REQUIRED WORK -> Reproduce the part of the Mt. Merapi hiking article below, starting with "Merapi is one" and going on through "out hot gas.".

A hike for the hardy along Mt. Merapi
By Ahmad Solikhan
KALIURANG, Yogyakarta (JP): The sun is not out yet and dark bathes the pine forest. Flashlights point the way along the footpath.
A local guide is at the helm as six foreign tourists, wearing warm clothing and sneakers and carrying backpacks, walk one after another along the foot of Mt, Merapi, 25 km north of Yogyakarta.
It is peaceful and the weather is cool. The silence of the morning is broken only by their panting, and the thumping and squealing of their shoes.
Hailing from France, Switzerland, Britain, Holland and Australia, these tourists are trekking along the foot of the southern part of Mt. Merapi.
Merapi is one of the world's most active volcanoes. Strato in shape, the volcano, whose height has varied measurements (the latest determination was 2,965 meters above sea level), continues to belch lava.
In the monsoon season, the dome-like mass of lava forming at the top often crashes into the crater, and later spews out hot gas.
The gas wafts around the volcano and burns virtually everything in sight. In 1984, scores of residents, livestock and plants at the foot of Mt. Merapi were scorched to death.
Despite its dangers, Mt. Merapi has a pristine charm which appeals to nature lovers.
During the dry season, when the volcano is safe to visit, mountaineers are permitted to go to the top of the mountain. Come the monsoon season, however, and trekking is permitted only to the farthest end of Gamblok forest.
Vogel Hostel in Kaliurang organizes a regular trekking expedition along the foot of Mt. Merapi, charging Rp 8,000 per person.
Trips usually begin at 3 a.m.
A guide briefs participants for 15 minutes about the volcano and the route. Every participant is required to wear sneakers, a jacket and bring water and snacks.
The six-kilometer trek begins with a walk up the Pronodjiwo Hill toward a protected forest, the gateway to what is officially termed Danger Zone I. It proceeds to Miji and Mlangan forests and then toward Boyong River, which flows through Gamblok forest. From here, it is only two kilometers to the top of Mt. Merapi.
The two-hour journey is interrupted by a 15-minute rest in a pine forest.

DATASET SECTION ->
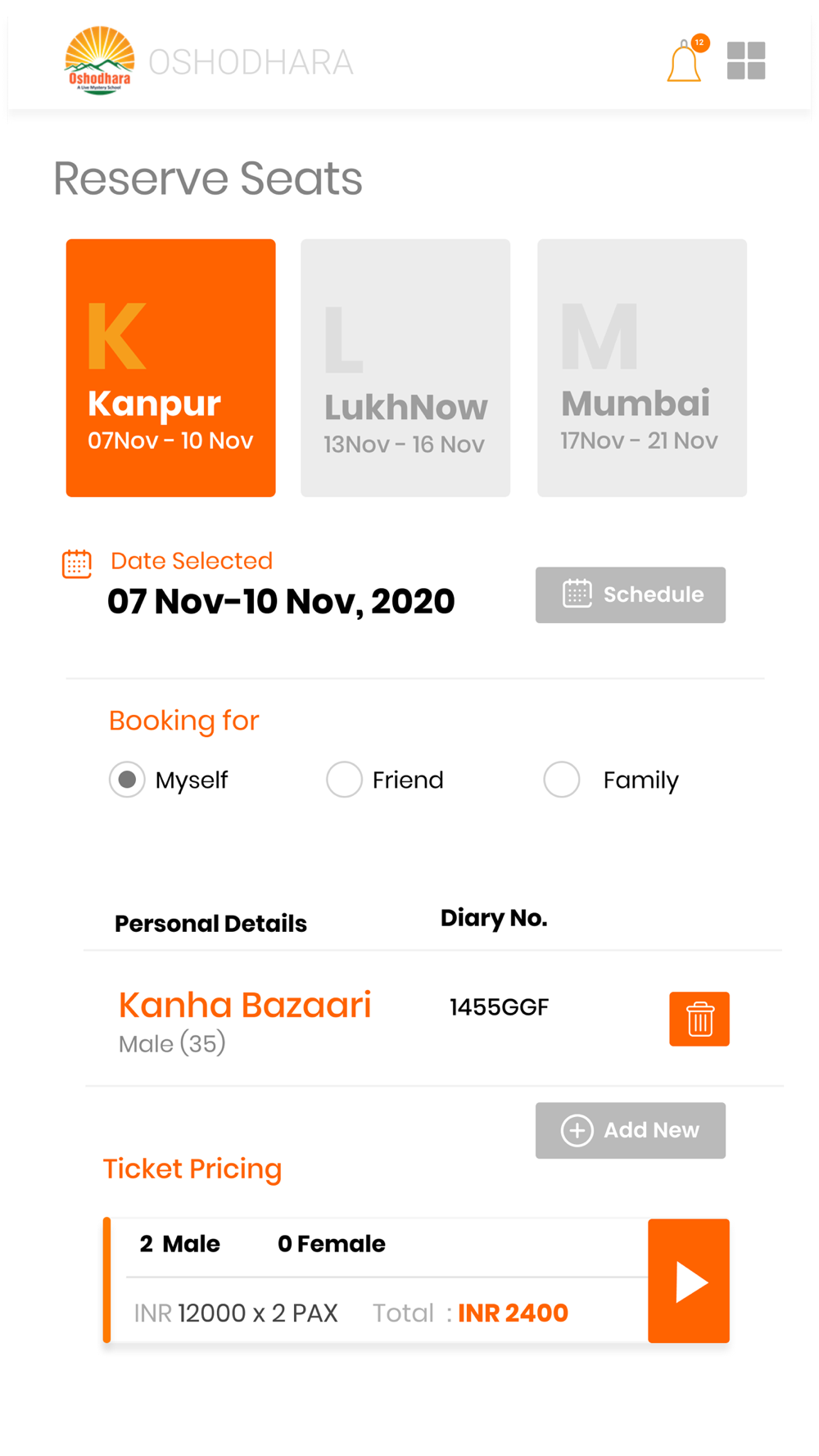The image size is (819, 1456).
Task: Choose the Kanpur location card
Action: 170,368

RESULT ->
Merapi is one of the world's most active volcanoes. Strato in shape, the volcano, whose height has varied measurements (the latest determination was 2,965 meters above sea level), continues to belch lava.
In the monsoon season, the dome-like mass of lava forming at the top often crashes into the crater, and later spews out hot gas.